I don’t pretend to have all the answers, but I hope this conversation is possible. There’s nothing wrong with discussing gun control. Health care is a human right, not a privilege or a product, and mental health is part of that right. War was never supposed to become the normal state of affairs. Remember the victims and erase the villains. If we’re serious about reacting to this tragedy, we can have these conversations, we can come to conclusions about what must be done, and we can pressure our representatives to act accordingly. Justice begins with dialogue. 
In that spirit, leave a comment.
-James Russell

Saturday, December 1, 2012

A New Direction

Haven't blogged lately with good reason - not much to discuss. I'm still collecting rejections on JESSE RULES but I'm only up to F in the Writer's Market so there's loads of room for hope. One thing I'm thinking - this might not be an ideal debut piece. It's tough to say to a publisher, "Hi, my name is...and here's my grunge-era story of a homocidal closeted Catholic School student. Wait! Where are you going?"

It won't stop me, just saying. I'm going to try to rename the short story collection and push that as my intro to the world. Then maybe Jesse can be the "if you liked that, I have a novel" thing.

I'm also thinking, time to take the ol' blog in a new direction.

Rather than just me talking about my career, this should be a discussion forum. I always liked stories and tried to write stories that would get important discussions underway. Maybe this can be the place where fun discussions start. Maybe we can all get our nerd on, together.

Not circle-jerking over vintage action figures or anything like that, just a good olde nerd debate. You know how the Bond 50th anniversary got everyone talking about which Bond was best? (Goldfinger or Thunderball, talk amongst ya'selves...) Let's do something like that. Lot's of comments from you and less of my yammering.

So here's a first conversation starter: What do you want from the next Game of Thrones book? We know it's called THE WINDS OF WINTER and George R.R. Martin is working at his snail's pace according to his Rolling Stone interview earlier this year. I'm not asking about when you want it. I'm asking what you want out of the plot?
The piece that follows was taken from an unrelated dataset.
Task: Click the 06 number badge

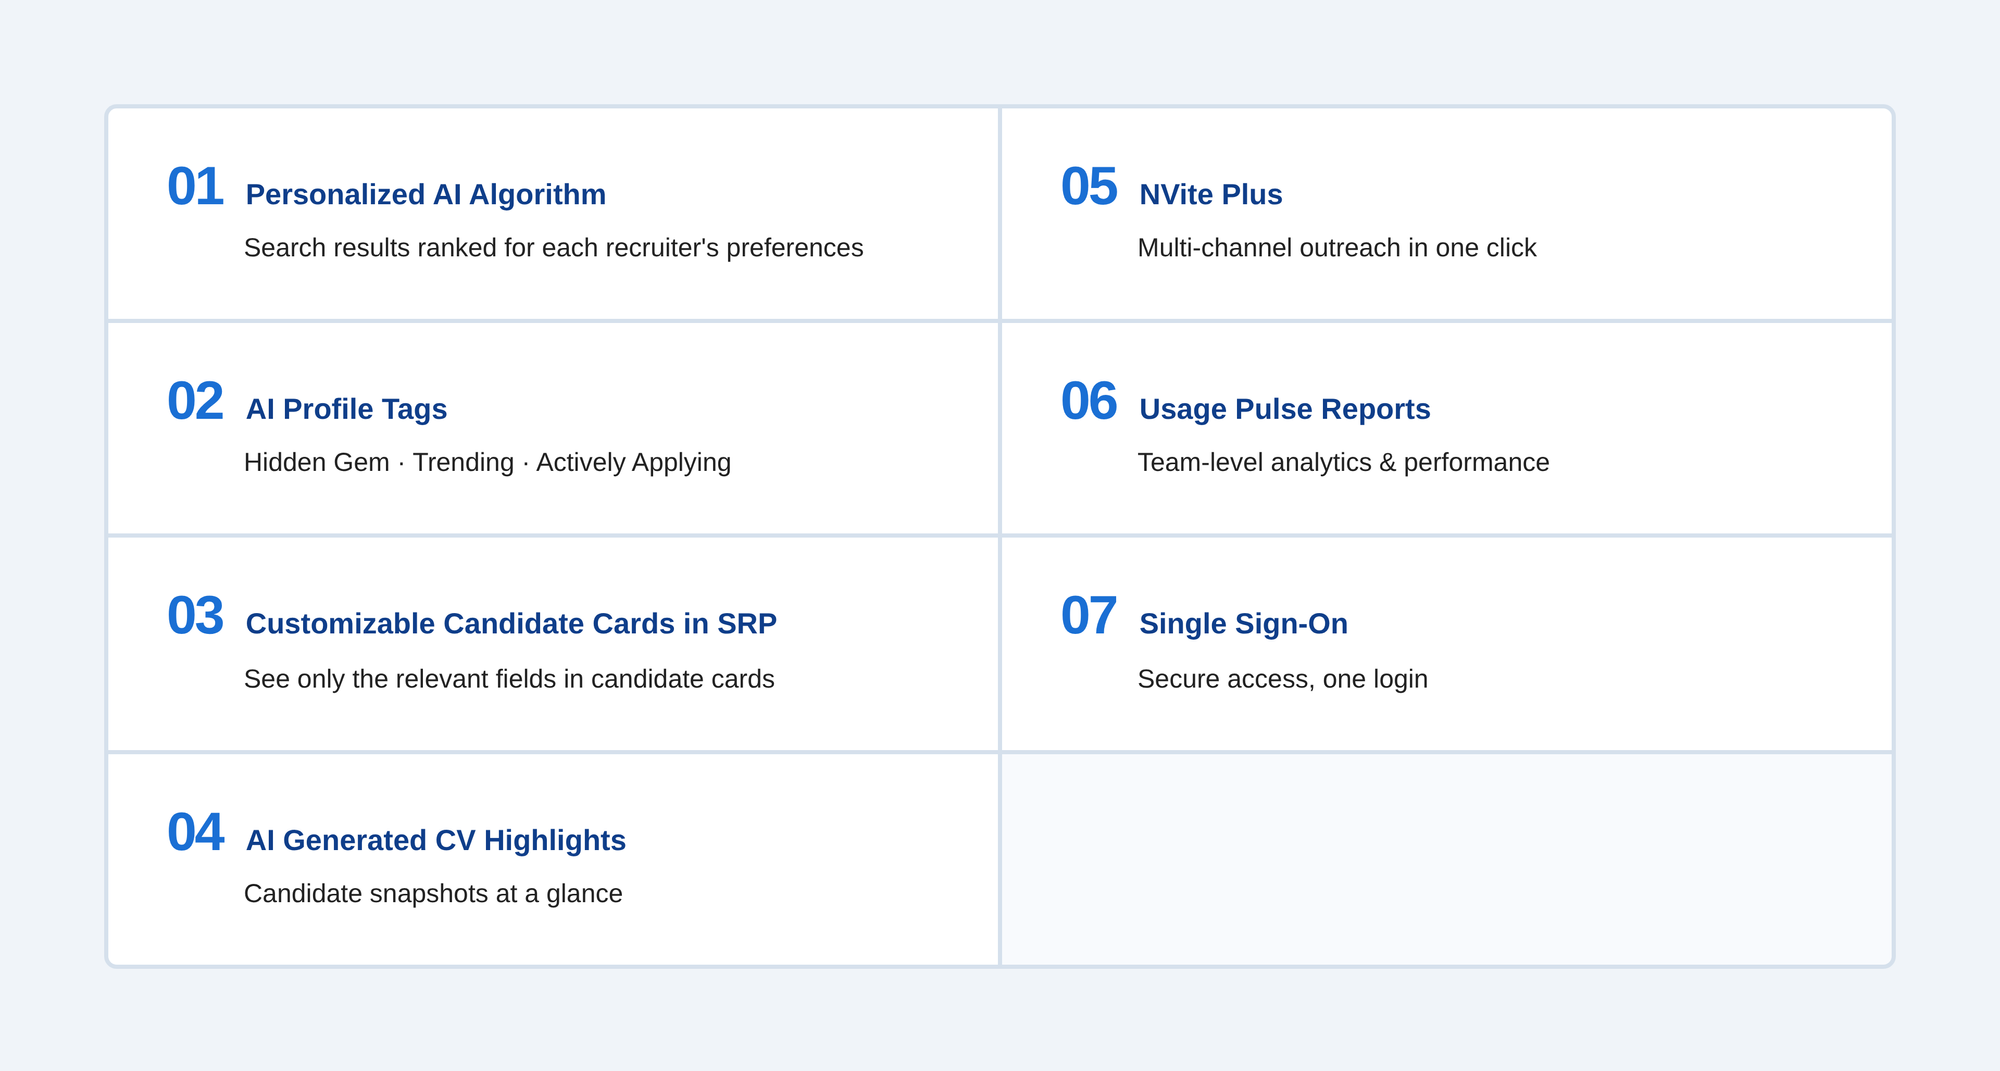Action: pyautogui.click(x=1089, y=402)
I'll start with what I want. (That's always the point of this type of nerd question, no?) I want all of northern Westeros gone. I want the White Walkers to go on the destructive tear that was hinted at in the FIRST SCENE OF THE FIRST BOOK. I want the ballsy execution of Stannis, both Boltons, and everyone else north of King's Landing. I'm hoping that's what all the snow around Winterfell was about - good foreshadowing.

I want to fall back in love with this series. My love started when Martin had the balls to chop Ned Stark's head off. I want that same sense of "any character could die at any time" and "there are thousands of angles and agendas here, what am I missing?" as I read.
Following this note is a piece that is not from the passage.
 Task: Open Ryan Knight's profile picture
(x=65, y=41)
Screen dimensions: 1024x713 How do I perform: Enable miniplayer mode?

Oh, Melisandre and Bran's crew can survive the Walkers' swath of destruction since they have pre-established magical abilities and stuff.

But Jon Snow really has to be dead, otherwise I feel manipulated about the phrasing at the end of the last book. And don't bring him back as Ghost's left nut or anything.
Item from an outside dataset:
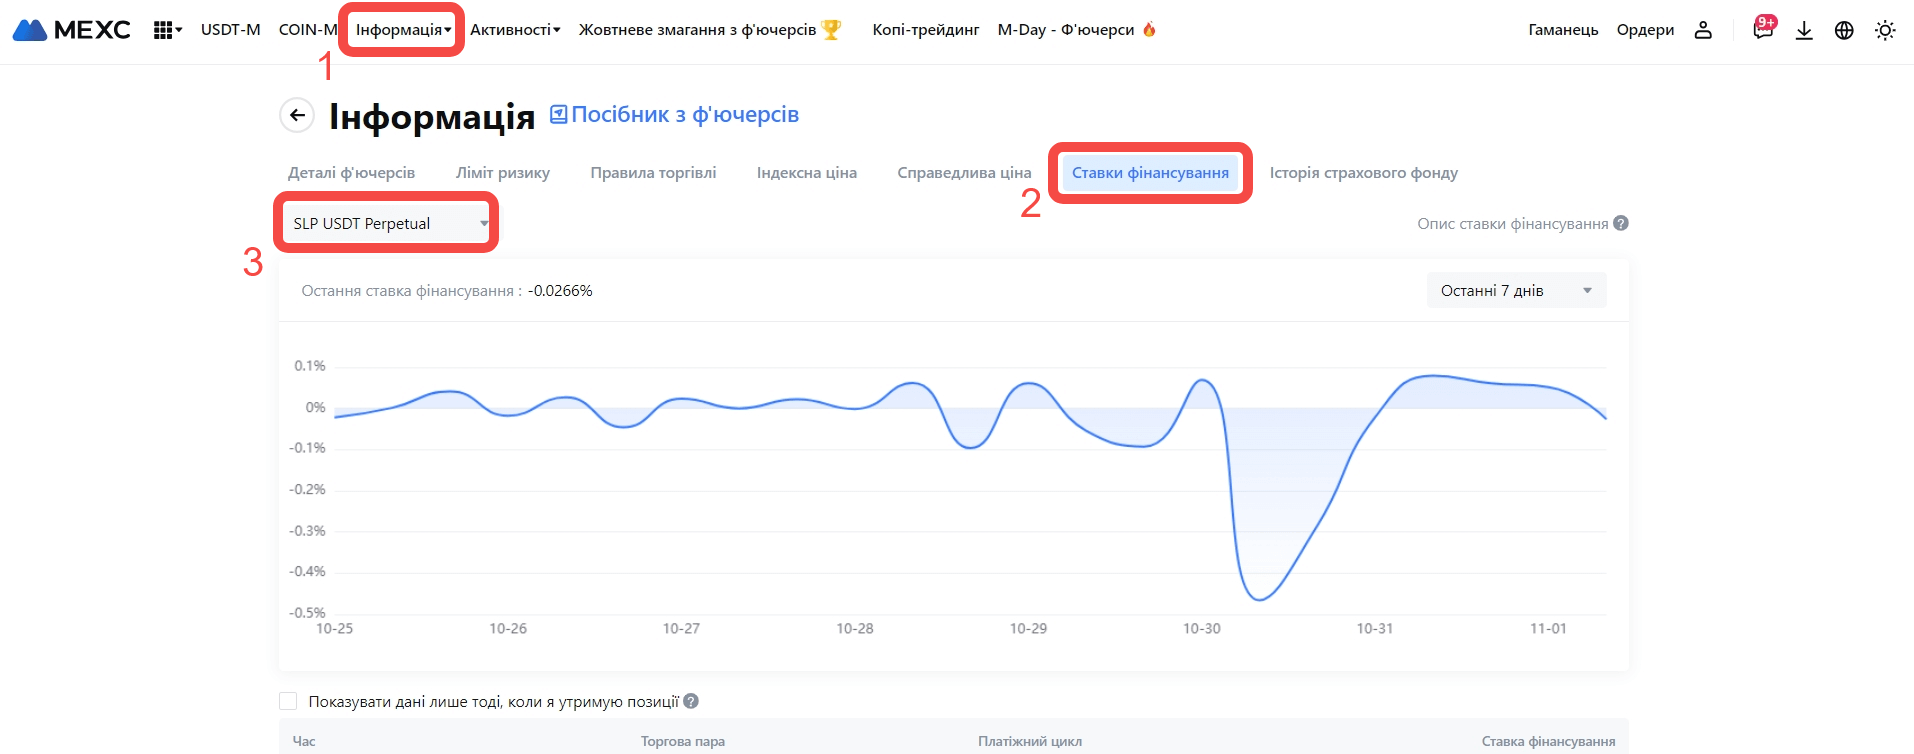Screen dimensions: 1914x754
Task: Toggle the light/dark theme sun icon
Action: click(1885, 30)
The death of half of Westeros and Tyrion joining forces with Daenerys (misspelled, I think). That's all. I actually don't care if I'm not reading it until the summer of 2016. Just bring back the danger, the unpredictablity.

So this is where we're headed, blog-wise. Updates on my career mixed with discussion-starters for other video game freaks, bibliophiles, and writers. Here are the discussion questions again:

-What do you want from THE WINDS OF WINTER, plot-wise?
-While we're at it, what should I re-name my short story collection? It's all stories with an element of school survival, plus the pain of puberty, plus a gay twinge. The current title is STRANGE ARRANGEMENTS but that hasn't led to any bites. I'm thinking NOTEBOOK REVELATIONS but I'm not sold.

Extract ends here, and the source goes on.